Written task A:
In the text on stepparent adoption, who conducts the home study?
Written task B:
List every area of life that the text on stepparent adoption says the home study looks into.

Text segment:
::::::

When the petition is filed, it will be a few months before your hearing. Some adoptive stepparents are free to sit back and wait until then; others need to jump more legal hoops to establish that they are “fit” to be parents. In these situations, stepparents must pass the home study and the waiting period.

Are You Fit?

Okay, you're physically fit. You can bench press 250 lbs. and run three miles without becoming winded, but does that make you legally fit to be a parent? In most adoptions, being declared “fit,” which includes a home study and waiting periods, are part of the standard process.

Most stepparent adoptions skip this “fitness” step. I repeat: Most people will not need to be declared “fit” as parents. In some cases, especially in the case of second-parent adoptions or if your adoption is being contested, you will need to be declared a fit parent, and go through the home study process. I'm including the information here just in case.

The Home Study

The need for a home study is determined by the situation, your state, and who lives in your household. Home studies and waiting periods are often waived if the adoption is uncontested and if it's just you, your partner (the bioparent), and the child at home.

The home study is an investigation of your home life to verify that you are fit to raise a child. It's conducted by a state agency or licensed social worker. If you are required to prove your fitness, the agency worker or social worker will tour your home and will ask you questions. She'll then prepare a short report for the court, to be reviewed with your petition, name change request, and so on. (Some states don't require the home study to be submitted to the court; then it's up to the agency or social worker to determine your fitness.)

What will they look at?

  • They'll try to determine if your partnership is stable.
  • They'll look into your health record, both physical and mental.
  • They'll look at the money: how much you have and, more importantly, whether your financial situation is stable. (No, you don't have to be rich; they just want the situation to be adequate and safe.)
  • They'll check out your lifestyle (and they'll prefer that it be moderate).
  • They'll look at how many other kids you have, and where everybody sleeps.
  • They'll check out your career obligations.
  • They'll check whether you have a criminal record.

::::::

Data excerpts:
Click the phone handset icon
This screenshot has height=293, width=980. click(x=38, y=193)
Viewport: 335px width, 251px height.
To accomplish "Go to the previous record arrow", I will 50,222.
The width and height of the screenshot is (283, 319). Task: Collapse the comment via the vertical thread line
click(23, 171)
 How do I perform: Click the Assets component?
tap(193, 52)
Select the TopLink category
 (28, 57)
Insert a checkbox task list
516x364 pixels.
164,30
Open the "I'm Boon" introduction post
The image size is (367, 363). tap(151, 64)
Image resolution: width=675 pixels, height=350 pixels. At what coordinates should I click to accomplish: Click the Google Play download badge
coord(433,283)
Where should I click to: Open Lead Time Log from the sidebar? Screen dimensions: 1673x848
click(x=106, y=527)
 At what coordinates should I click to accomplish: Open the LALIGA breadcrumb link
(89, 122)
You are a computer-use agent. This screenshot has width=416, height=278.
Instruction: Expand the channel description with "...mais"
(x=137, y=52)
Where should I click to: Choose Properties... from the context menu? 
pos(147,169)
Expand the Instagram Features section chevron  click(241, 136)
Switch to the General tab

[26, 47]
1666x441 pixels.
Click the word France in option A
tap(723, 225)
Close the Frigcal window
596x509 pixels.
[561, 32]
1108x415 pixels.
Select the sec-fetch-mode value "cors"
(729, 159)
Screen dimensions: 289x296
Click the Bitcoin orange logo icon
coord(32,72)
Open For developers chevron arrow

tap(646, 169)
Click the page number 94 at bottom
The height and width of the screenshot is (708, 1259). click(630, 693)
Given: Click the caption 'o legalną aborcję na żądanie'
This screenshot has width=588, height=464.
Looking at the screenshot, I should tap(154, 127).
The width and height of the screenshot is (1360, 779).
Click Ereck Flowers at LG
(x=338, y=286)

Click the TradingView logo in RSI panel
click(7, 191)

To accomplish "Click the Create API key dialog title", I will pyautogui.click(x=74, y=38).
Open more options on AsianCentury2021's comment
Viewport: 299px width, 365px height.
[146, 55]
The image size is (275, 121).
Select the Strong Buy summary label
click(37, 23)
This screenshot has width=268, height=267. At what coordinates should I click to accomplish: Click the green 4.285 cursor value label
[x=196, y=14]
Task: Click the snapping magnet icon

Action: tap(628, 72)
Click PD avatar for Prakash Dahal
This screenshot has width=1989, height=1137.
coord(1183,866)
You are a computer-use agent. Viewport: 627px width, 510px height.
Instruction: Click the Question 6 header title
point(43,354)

::::::

Task result A:
A state agency or a licensed social worker conducts it.

Task result B:
- Whether the partnership is stable
- Health record, both physical and mental
- Money and whether the financial situation is stable
- Lifestyle
- How many other kids there are and where everybody sleeps
- Career obligations
- Whether there is a criminal record